Angst, Verzweiflung, Erlösung oder Tod. In „Marseille 1940, Massenflucht der deutschen Literatur“ zieht der Autor Uwe Wittstock seine Leser in eine Achterbahn der Emotionen. Mehr als achtzig Jahre nach dem verzweifelten Versuch, den Nazis im besetzten Frankreich per Schiff oder auf Schmugglerpfaden über die Pyrenäen zu entkommen, sind die Leser durch ungezählte Tagebuchnotizen hautnah dabei, wie sich verfolgte Schriftsteller, Maler, Wissenschaftler und Journalisten dem Zugriff der Hitler-Diktatur entziehen wollten. Juden, Systemgegner – zu Tausenden irren sie durch Frankreich, um ein Schlupfloch in die Freiheit zu finden.
Heinrich und Golo Mann, Anna Seghers mit ihren Kindern, Lion Feuchtwanger, Walter Benjamin, Franz Werfel und Alma Mahler-Werfel, Max Ernst oder Hannah Arendt. Um nur einige zu nennen. Sie alle in einem existentiellen Versteckspiel vor der heranziehenden deutschen Armee und der Gleichgültigkeit der französischen Vichy-Regierung.
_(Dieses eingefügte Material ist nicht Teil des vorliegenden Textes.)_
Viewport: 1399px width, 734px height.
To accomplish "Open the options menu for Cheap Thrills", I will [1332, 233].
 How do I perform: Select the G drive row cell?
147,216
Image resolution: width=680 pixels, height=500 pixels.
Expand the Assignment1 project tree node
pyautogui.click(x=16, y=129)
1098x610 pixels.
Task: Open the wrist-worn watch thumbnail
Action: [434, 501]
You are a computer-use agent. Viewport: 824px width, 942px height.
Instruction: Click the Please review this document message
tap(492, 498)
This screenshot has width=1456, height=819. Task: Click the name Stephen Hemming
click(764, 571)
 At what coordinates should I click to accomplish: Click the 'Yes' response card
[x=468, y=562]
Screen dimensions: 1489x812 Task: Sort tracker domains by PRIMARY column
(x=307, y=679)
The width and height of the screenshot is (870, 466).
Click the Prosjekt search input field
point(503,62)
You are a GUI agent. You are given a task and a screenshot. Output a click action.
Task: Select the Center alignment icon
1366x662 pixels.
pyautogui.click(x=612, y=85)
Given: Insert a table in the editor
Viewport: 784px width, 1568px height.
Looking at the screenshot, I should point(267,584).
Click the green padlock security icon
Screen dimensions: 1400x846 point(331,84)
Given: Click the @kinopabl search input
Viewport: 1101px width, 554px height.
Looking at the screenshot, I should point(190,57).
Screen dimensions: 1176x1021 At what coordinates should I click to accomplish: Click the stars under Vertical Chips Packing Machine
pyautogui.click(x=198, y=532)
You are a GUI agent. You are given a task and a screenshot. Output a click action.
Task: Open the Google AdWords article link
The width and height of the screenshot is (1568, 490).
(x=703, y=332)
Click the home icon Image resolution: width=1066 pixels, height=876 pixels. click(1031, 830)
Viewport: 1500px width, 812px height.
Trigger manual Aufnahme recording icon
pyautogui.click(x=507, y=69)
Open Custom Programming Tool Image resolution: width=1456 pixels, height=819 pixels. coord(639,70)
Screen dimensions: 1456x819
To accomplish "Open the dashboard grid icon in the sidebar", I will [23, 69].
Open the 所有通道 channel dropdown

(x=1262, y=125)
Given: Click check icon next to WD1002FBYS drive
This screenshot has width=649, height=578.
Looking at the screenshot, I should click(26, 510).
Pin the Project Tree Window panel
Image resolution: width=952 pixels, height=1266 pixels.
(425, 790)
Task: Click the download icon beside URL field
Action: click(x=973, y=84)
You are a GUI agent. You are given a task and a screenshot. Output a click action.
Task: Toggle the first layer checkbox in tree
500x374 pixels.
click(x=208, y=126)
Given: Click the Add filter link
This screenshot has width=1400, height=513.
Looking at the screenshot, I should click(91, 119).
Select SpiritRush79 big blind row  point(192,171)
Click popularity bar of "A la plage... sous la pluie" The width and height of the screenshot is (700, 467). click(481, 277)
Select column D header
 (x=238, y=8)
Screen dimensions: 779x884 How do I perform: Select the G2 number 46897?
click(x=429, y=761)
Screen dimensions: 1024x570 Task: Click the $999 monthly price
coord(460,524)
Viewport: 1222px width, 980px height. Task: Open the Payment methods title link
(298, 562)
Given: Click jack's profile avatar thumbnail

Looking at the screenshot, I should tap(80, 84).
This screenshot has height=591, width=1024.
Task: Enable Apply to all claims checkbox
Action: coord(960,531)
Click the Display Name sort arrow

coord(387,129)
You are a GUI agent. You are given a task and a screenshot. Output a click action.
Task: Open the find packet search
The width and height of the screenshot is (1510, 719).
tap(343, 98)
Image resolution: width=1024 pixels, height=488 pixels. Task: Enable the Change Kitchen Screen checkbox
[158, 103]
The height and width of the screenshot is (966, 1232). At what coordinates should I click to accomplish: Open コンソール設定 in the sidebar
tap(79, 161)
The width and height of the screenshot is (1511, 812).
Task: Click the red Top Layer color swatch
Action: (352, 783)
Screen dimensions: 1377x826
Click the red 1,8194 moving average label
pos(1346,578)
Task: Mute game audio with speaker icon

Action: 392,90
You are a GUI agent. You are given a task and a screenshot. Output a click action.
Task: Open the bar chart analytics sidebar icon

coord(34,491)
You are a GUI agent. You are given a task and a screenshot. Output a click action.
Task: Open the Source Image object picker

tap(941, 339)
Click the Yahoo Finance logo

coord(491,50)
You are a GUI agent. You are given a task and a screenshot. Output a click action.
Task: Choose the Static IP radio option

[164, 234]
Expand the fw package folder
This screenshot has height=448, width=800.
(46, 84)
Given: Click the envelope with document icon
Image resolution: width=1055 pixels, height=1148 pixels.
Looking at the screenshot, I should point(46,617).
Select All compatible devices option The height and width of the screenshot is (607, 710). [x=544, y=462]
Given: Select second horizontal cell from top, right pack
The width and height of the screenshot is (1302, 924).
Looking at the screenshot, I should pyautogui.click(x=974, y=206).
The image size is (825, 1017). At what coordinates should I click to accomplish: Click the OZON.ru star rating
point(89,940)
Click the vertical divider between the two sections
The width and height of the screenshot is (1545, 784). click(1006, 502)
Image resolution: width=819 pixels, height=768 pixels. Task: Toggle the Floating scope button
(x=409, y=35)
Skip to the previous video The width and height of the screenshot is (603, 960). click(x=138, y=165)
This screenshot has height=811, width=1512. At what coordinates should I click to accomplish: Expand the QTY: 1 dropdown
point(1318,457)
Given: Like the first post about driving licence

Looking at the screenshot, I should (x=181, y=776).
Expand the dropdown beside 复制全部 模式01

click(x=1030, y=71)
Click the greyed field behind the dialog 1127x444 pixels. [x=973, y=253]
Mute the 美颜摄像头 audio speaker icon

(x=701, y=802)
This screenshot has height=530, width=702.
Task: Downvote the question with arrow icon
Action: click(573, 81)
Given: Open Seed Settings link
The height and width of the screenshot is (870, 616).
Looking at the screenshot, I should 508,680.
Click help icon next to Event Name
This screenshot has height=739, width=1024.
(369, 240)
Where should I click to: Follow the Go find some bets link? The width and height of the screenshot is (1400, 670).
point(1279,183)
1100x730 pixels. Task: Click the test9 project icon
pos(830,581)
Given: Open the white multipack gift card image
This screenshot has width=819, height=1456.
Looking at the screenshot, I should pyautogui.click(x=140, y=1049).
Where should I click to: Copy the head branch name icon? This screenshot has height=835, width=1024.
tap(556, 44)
Dass es auf der anderen Seite des Ozeans mit dem Journalisten und Wissenschaftler Varian Fry einen Mann gibt, der mit gleicher Verzweiflung nach Wegen sucht, um Ikonen deutscher und europäischer Kultur vor der Vernichtung zu retten, wissen sie lange nicht. Während sie in Internierungslagern vor sich hin vegetieren oder ziellos durch den Süden des besetzten Landes irren, sammelt Fry in den USA Geld, um die große Flucht zu finanzieren und sie später selbst vor Ort in Marseille zu organisieren. Mehr als 2000 Intellektuelle können er und seine Organisation „Emergency Rescue Comittee“ retten – trotz des Unbehagens der US-Regierung, unter ihnen auch Kommunisten aufnehmen zu müssen.
Schicksale wie im Film
Wittstocks große Kunst ist es, dass er die Schicksale wie in kurzen Filmszenen mit großer Spannung zusammenfügt, den Lesern keine Chance lässt, sich der Dramatik zu entziehen. Er raubt damit dem Begriff „Flucht“ jegliche Sterilität. Flucht als Massenbewegung? Der Autor macht mit seinem Rückgriff auf die privaten, oft sehr intimen Notizen der Fliehenden deutlich, dass der einzelne das bittere Schicksal von Entwurzelung immer ganz individuell ertragen muss.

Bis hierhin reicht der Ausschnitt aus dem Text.